老いの途中で・・・

人生という“旅”は自分でゴールを設定できない旅。
“老い”を身近に感じつつ、近況や色々な思いを記します。

面白い語源の言葉 その(22) ~仏教に由来する言葉について~

2018年09月12日 19時14分43秒 | 面白い言葉や語源など
 このコラムでは、普段は何気なく使っている言葉で、その語源が判りにくいものなどを紹介していますが、その中で改めて気付いたのが、仏教に由来する言葉が多い事です。

 それだけ、この国における仏教の歴史が長く、生活に溶け込んでいるという事でしょう。
私たちが普段はそうと意識しない所でも、仏教に関係した考えや行事などが浸みこんでいることに改めて気付かされます。

 しかし、長い歴史の故か、或いは私たちが仏教の教えをそれほど真剣に考えなくなった為か、中には5月26日のこのブログでふれた「無学」「無事」のように、現在私たちが遣う言葉の意味が本来の意味と全く180度とでもいうような違いがある言葉もあり、驚かされます。

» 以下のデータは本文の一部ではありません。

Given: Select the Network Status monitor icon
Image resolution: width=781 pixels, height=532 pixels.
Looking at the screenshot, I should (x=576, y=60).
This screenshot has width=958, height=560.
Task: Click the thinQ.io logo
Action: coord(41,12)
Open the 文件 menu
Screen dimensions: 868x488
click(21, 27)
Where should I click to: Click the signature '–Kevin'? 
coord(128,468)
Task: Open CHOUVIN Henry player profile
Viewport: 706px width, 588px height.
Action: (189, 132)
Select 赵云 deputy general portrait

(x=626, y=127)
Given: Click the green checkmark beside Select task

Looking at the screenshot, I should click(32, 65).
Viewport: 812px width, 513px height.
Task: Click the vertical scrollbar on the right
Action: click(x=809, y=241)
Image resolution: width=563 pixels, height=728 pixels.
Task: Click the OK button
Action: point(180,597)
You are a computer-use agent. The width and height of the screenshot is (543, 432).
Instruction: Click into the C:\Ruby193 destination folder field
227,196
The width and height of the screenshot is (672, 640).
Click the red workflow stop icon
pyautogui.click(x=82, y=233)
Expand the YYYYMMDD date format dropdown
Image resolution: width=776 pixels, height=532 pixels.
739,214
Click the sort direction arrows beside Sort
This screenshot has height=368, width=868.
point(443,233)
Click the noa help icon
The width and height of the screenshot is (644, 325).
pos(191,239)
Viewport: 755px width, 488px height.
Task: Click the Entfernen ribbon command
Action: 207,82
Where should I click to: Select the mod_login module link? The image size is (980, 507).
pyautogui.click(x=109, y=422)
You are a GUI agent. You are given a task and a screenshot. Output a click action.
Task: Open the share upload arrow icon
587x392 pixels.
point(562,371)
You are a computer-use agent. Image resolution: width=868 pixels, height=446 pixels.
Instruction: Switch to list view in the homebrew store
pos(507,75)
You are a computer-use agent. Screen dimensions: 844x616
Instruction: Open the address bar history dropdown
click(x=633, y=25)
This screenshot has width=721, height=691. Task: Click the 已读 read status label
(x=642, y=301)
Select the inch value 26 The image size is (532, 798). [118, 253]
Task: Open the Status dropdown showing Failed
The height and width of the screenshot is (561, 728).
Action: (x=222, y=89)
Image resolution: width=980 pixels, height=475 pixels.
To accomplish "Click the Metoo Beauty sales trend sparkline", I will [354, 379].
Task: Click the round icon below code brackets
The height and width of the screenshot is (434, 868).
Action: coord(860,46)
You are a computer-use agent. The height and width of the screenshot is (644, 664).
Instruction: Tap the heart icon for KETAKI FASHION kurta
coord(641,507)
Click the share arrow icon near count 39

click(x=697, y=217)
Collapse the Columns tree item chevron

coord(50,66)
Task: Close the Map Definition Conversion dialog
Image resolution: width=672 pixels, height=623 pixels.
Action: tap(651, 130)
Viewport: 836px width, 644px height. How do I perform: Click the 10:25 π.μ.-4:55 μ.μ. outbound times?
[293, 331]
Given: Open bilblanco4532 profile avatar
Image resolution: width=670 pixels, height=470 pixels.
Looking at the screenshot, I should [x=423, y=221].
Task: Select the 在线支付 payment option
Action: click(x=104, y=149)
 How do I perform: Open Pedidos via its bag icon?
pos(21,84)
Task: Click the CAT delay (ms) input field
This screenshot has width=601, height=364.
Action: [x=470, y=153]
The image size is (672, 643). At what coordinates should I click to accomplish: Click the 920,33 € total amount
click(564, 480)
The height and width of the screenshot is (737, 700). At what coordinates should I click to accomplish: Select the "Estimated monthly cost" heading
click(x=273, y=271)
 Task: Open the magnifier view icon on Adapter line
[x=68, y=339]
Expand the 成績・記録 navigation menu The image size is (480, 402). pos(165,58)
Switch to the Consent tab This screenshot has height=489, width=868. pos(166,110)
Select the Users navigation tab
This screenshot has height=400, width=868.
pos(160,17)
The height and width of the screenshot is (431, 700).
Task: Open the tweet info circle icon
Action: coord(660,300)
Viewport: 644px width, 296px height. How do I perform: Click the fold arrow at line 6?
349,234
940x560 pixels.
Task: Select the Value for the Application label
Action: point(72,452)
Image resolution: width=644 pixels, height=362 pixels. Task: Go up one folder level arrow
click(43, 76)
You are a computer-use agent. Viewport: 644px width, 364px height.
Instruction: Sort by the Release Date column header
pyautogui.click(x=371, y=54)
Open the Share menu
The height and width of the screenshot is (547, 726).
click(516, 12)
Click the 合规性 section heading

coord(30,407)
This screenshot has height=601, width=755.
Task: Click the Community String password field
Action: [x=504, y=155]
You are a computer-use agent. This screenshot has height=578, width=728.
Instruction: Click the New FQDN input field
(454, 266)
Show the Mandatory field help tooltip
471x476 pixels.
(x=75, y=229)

 この「語源」のコラムも暫く続いたので、一度中断しようかと思っていますが、今日はその区切りとして、仏教から由来した言葉で、私たちがその事を意識せずに、どちらかと言えば違う意味で使っている言葉を4つ程紹介します。


①無念
 現在では、「無念な結果に終わる」とか「残念無念」というように、“くやしいこと。また、そのさま”という意味で、“念が残る” という意味として使われることが一般的です。

 しかし、元々は仏語として、“全くもって念が残っていない、念慮を持っていない状態の事を言い、煩悩や雑念などの「念」がない、つまり、とらわれのない無心・無我の境地”を言うようです。
すると、「無学」「無事」と同じく、本来の意味は、現在の使用法とは全く逆な意味になります。

 尚、上に述べたように、現在慣用語として用いられている「無念」は、「念」にとらわれすぎて悔しくてたまらない心の状態を言いますが、同じく「念」が残って悔しいという意味の言葉に「残念」があります。
この違いは難しいですが、「無念」は「残念」よりもっと「残念」な心のあり方のような気がします。

②観念
 “ 物事に対してもつ考え”として、「時間の観念がない」「固定観念」という使われ方をしたり、哲学で“人間が意識の対象について持つ主観的な像や表象”などにも使われますが、
一般的には、「もうこれまでと観念する」というように、“諦めて、状況を受け入れること。覚悟すること”という意味で使われます。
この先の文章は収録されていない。